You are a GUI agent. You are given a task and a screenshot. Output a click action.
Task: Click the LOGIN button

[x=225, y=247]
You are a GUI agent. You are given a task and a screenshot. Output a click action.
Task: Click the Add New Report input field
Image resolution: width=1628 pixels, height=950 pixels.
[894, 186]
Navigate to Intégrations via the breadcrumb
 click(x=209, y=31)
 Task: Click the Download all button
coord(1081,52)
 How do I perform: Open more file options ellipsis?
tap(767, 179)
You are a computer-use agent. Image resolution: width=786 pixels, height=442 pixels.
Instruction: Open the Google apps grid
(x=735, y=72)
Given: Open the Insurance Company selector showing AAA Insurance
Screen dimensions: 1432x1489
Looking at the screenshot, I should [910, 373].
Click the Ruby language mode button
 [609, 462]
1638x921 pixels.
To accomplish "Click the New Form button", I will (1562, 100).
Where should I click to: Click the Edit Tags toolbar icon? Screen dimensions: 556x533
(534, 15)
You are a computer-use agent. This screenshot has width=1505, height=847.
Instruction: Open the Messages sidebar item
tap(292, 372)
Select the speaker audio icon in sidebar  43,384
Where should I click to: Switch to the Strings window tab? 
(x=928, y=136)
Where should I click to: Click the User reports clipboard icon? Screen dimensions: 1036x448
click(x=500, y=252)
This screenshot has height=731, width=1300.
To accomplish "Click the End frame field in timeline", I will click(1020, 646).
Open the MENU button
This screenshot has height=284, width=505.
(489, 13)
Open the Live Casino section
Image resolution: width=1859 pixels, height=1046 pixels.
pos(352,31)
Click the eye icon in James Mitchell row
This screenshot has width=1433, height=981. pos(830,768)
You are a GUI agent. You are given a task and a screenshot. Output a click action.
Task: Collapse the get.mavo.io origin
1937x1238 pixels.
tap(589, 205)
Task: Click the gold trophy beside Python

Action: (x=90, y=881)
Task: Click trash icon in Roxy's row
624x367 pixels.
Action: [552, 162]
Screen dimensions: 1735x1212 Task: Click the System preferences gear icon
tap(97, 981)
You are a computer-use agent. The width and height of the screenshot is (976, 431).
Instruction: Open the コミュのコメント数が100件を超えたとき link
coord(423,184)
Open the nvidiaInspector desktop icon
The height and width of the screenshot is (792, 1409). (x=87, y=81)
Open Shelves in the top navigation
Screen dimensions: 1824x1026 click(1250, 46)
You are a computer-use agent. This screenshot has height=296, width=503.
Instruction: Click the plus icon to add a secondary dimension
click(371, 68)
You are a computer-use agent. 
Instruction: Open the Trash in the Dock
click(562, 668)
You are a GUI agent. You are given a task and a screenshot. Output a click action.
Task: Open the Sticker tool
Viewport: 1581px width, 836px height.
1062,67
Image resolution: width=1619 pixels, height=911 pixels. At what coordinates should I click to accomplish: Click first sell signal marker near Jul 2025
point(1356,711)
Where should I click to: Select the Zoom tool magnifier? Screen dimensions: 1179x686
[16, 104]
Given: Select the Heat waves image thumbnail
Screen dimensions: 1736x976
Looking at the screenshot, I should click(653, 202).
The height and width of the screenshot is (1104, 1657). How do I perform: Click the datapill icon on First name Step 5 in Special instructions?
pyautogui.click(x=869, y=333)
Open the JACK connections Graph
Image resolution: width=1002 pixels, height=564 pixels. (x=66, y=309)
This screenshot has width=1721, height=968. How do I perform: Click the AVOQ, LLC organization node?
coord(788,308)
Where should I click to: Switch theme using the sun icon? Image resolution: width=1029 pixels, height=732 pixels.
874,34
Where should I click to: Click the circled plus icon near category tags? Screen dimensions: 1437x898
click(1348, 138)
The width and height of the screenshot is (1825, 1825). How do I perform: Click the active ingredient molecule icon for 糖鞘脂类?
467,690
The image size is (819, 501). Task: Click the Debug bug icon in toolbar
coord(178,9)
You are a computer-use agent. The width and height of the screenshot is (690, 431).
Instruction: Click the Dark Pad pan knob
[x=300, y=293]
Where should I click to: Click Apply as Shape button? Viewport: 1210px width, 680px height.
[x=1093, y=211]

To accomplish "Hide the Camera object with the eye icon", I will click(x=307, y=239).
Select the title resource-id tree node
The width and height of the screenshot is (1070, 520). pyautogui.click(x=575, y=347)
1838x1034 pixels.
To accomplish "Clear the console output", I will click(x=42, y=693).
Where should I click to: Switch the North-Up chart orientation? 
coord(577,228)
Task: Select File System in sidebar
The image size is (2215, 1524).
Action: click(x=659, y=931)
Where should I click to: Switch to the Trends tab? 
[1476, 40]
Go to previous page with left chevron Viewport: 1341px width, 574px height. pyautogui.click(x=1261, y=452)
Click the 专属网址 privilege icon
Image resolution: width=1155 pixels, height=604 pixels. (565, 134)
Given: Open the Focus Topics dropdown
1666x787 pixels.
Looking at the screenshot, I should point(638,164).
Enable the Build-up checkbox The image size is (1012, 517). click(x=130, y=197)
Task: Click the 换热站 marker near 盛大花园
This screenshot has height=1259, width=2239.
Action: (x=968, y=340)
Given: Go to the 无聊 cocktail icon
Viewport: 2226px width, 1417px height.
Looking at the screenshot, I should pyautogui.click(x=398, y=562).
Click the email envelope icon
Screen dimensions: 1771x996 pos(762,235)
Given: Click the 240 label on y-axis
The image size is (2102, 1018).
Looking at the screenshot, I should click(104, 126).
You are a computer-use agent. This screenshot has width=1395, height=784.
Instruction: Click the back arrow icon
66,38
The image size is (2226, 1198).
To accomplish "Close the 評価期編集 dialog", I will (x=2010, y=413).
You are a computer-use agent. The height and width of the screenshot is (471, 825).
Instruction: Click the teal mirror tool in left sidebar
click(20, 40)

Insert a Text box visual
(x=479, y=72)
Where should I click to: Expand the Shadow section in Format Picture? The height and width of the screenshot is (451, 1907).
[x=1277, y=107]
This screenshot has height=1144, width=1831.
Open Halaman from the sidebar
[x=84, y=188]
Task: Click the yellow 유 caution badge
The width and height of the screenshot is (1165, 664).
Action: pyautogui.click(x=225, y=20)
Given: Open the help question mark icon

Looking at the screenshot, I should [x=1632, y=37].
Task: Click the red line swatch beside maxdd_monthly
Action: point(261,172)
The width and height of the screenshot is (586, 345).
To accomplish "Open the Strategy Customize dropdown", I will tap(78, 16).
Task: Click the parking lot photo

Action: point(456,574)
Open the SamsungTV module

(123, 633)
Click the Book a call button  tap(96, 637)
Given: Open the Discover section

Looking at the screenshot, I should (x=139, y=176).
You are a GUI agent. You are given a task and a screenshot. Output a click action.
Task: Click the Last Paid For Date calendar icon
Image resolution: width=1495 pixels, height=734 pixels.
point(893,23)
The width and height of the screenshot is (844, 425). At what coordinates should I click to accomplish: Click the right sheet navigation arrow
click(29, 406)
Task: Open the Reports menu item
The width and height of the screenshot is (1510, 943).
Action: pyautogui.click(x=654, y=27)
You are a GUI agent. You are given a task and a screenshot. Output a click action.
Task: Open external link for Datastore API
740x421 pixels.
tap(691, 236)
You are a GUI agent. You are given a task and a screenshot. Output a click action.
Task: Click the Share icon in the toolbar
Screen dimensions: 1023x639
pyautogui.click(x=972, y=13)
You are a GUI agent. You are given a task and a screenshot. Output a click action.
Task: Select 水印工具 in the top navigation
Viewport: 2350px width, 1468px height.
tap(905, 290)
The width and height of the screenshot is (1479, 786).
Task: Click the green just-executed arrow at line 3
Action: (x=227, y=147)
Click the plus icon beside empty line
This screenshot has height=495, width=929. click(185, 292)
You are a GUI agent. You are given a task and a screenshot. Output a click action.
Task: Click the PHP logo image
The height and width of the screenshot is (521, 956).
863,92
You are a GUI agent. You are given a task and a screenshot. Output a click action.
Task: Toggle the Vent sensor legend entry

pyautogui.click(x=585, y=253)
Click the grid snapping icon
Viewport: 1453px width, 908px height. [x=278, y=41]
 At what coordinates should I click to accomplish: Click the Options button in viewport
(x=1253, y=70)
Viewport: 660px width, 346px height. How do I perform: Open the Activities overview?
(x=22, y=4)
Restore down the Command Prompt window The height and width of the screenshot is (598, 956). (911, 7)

____

About this task: Throughout the material above, find every line holding "computer" and copy it.

Your solution:
You are a computer-use agent. Image resolution: width=786 pixels, height=442 pixels.
You are a computer-use agent. This screenshot has width=1505, height=847.
You are a computer-use agent. The width and height of the screenshot is (976, 431).
You are a computer-use agent. This screenshot has height=296, width=503.
You are a computer-use agent. 
You are a computer-use agent. The width and height of the screenshot is (690, 431).
You are a computer-use agent. This screenshot has width=1395, height=784.
You are a computer-use agent. The height and width of the screenshot is (471, 825).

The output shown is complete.